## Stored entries
☆ ☆ ☆ ☆ ☆
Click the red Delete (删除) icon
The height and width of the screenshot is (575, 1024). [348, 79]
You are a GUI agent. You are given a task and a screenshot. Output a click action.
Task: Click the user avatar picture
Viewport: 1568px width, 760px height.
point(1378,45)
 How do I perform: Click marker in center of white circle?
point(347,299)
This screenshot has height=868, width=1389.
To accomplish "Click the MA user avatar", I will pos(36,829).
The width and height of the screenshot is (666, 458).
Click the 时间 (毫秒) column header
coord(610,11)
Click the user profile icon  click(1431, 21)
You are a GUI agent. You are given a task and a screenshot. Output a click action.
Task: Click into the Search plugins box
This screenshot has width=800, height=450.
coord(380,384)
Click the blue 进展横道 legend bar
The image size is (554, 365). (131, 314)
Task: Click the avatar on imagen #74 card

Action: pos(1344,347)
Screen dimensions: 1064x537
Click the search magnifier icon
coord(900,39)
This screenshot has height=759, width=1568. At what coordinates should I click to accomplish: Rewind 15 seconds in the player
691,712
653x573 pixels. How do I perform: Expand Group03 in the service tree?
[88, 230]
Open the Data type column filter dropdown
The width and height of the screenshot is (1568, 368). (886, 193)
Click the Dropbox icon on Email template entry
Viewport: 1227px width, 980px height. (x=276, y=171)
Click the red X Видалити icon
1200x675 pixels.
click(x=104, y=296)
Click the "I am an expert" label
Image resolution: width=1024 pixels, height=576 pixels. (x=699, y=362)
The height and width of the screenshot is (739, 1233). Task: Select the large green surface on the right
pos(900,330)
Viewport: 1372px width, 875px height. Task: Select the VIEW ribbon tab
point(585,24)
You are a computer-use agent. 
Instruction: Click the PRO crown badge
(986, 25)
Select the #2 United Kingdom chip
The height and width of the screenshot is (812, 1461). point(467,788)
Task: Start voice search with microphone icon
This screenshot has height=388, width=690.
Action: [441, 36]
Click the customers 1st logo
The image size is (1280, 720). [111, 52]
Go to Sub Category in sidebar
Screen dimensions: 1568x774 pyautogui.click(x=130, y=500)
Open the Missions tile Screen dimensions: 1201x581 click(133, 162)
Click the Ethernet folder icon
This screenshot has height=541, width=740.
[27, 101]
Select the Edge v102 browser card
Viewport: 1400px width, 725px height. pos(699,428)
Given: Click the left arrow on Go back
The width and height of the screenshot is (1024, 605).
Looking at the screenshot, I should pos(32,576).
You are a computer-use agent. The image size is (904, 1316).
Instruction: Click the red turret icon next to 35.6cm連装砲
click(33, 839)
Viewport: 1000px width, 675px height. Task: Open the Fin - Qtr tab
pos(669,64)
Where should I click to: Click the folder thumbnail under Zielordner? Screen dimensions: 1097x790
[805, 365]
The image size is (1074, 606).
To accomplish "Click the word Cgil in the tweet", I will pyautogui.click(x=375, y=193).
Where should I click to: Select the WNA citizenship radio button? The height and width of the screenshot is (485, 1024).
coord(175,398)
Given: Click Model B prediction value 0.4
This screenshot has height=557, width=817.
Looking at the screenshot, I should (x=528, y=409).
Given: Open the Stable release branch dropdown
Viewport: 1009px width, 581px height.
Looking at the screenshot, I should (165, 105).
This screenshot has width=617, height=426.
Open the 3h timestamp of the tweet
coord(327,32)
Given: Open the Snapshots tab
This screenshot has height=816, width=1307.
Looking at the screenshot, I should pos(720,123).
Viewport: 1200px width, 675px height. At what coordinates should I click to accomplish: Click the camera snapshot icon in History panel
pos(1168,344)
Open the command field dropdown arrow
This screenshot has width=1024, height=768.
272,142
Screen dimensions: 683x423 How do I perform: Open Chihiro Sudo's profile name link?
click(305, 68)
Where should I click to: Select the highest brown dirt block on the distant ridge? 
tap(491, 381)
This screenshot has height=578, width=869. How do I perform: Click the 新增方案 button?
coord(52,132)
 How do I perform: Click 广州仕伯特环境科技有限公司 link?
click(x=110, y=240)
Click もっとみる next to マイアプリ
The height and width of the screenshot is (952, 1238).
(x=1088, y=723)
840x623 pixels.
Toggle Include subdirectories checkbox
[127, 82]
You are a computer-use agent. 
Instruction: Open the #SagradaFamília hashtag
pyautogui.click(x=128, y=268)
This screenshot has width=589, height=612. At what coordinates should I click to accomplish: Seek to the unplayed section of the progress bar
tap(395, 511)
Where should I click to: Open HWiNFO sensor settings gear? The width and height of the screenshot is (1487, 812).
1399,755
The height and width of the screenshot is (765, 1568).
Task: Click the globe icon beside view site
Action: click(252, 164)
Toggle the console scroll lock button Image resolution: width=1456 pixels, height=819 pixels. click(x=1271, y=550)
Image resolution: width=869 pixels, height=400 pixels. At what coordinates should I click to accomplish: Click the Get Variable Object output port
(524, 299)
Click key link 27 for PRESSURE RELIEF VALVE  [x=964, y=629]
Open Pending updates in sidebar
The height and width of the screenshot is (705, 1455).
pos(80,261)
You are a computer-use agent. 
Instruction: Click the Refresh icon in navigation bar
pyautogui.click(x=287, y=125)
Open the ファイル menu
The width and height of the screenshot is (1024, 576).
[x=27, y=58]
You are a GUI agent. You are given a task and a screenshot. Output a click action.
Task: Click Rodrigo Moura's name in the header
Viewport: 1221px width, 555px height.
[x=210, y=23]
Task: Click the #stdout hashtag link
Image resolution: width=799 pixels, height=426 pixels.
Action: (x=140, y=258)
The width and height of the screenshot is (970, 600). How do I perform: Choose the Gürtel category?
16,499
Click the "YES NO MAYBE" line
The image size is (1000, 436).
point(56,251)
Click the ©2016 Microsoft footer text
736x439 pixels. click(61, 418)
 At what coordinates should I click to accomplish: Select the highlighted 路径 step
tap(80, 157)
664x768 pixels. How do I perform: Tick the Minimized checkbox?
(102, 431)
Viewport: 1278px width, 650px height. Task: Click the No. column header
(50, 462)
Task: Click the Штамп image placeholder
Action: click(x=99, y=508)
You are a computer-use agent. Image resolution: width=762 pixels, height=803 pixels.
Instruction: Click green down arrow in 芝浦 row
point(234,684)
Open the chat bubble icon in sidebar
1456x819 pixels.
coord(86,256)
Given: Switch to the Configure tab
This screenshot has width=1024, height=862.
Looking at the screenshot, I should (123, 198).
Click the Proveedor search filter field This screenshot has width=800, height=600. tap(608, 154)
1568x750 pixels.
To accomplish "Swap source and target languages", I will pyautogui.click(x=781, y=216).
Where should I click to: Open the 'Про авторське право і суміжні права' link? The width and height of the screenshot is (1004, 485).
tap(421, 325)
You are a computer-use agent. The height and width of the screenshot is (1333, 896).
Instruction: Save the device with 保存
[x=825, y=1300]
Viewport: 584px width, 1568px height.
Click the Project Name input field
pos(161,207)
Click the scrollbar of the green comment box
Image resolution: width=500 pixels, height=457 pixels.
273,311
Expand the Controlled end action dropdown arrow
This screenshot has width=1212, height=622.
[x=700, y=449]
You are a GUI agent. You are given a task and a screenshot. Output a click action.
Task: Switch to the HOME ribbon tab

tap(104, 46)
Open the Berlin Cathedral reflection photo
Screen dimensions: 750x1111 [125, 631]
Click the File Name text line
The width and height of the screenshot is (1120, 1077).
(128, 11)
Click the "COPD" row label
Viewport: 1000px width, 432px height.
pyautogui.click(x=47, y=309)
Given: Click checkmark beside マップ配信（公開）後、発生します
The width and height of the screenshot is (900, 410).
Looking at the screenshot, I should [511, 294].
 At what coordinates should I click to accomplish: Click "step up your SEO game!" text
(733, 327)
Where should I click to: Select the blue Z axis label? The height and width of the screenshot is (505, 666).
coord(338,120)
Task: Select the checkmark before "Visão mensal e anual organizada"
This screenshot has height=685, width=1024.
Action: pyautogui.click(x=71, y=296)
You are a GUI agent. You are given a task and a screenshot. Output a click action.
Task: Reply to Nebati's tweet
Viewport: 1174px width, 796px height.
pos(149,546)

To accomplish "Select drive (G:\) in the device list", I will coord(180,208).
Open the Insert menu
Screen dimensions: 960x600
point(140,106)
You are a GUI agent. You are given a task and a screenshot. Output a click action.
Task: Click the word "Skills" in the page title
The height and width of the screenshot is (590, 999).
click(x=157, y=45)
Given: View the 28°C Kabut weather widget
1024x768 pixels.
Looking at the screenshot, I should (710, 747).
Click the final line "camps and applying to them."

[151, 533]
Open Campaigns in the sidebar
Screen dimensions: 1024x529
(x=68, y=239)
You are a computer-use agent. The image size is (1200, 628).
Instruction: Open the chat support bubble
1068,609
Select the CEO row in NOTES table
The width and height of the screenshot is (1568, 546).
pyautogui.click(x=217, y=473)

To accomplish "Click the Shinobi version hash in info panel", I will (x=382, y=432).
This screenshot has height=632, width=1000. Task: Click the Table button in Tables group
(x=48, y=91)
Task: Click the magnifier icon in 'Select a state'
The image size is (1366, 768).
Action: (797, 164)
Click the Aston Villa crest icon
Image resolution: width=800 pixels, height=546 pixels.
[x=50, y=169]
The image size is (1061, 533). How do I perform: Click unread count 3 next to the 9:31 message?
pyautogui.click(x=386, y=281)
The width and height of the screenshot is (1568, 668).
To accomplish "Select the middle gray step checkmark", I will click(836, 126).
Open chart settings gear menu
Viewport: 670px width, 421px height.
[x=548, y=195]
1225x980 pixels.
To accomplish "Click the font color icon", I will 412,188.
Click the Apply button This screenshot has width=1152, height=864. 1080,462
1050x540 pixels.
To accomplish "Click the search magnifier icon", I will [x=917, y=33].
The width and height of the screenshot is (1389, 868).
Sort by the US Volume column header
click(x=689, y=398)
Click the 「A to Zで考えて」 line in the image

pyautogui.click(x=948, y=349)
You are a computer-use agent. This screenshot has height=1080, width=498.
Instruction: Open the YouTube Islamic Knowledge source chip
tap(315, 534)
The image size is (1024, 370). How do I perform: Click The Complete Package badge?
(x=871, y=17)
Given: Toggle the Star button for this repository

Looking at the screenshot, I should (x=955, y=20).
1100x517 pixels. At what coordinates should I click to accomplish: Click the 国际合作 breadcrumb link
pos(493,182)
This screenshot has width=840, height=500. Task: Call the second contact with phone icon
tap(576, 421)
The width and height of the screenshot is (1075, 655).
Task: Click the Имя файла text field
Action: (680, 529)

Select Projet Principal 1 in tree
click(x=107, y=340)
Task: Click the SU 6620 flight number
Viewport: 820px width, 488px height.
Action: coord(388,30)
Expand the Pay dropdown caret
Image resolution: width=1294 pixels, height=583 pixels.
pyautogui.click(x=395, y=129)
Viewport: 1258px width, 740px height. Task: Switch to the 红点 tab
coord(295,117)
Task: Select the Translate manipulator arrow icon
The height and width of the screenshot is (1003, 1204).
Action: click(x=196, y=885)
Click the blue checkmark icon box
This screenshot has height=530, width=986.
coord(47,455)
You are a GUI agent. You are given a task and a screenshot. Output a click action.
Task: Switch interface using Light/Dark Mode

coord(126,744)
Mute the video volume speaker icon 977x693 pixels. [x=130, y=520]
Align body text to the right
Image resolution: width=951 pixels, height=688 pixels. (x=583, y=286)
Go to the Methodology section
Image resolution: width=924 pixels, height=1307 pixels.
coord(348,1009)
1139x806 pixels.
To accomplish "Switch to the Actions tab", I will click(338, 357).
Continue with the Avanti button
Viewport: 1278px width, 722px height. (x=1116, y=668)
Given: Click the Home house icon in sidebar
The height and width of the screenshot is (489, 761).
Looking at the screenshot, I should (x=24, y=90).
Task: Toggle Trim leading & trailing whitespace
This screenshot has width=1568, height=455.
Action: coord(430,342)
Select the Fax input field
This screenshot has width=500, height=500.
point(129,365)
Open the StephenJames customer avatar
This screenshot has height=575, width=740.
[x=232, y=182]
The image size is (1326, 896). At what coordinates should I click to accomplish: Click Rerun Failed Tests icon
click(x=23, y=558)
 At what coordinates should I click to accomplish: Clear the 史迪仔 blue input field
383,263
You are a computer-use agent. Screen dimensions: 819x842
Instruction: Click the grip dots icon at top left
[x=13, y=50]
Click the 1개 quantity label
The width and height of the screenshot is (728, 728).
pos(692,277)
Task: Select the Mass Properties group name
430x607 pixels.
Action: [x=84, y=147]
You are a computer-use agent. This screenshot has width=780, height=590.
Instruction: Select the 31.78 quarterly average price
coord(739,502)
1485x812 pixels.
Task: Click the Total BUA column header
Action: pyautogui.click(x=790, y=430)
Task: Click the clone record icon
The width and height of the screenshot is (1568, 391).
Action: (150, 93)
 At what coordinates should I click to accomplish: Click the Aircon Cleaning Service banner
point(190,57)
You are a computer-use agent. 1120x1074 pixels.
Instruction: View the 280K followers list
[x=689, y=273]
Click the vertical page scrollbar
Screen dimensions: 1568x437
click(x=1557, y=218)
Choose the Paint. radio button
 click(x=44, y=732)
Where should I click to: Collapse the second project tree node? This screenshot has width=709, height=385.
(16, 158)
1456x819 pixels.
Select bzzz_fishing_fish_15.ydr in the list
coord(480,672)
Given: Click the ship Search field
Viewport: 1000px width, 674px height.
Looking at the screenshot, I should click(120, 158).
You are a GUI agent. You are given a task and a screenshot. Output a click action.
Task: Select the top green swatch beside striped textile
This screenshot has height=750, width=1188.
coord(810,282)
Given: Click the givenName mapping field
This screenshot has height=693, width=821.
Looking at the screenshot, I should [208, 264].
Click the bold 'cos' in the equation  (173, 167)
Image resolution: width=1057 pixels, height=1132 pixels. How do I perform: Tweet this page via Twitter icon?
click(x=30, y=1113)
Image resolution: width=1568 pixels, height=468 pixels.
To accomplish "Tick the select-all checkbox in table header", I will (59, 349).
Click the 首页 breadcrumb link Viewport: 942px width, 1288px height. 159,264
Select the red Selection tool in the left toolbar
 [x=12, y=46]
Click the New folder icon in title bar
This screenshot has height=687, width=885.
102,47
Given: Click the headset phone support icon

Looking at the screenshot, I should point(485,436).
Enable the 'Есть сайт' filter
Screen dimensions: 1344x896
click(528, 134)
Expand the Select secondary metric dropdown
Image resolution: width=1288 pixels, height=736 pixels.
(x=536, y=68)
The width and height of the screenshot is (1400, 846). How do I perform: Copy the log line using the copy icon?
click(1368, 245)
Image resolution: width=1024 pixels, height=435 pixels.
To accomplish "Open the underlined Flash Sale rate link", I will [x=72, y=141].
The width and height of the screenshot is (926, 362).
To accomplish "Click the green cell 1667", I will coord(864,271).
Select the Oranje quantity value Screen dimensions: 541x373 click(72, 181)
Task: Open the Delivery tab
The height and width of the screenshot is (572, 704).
☆ ☆ ☆ ☆ ☆
## What you have to do
What is needed is each line of the entries that contains the word "user".

## Your solution
Task: Click the user avatar picture
To accomplish "Click the MA user avatar", I will pos(36,829).
Click the user profile icon  click(1431, 21)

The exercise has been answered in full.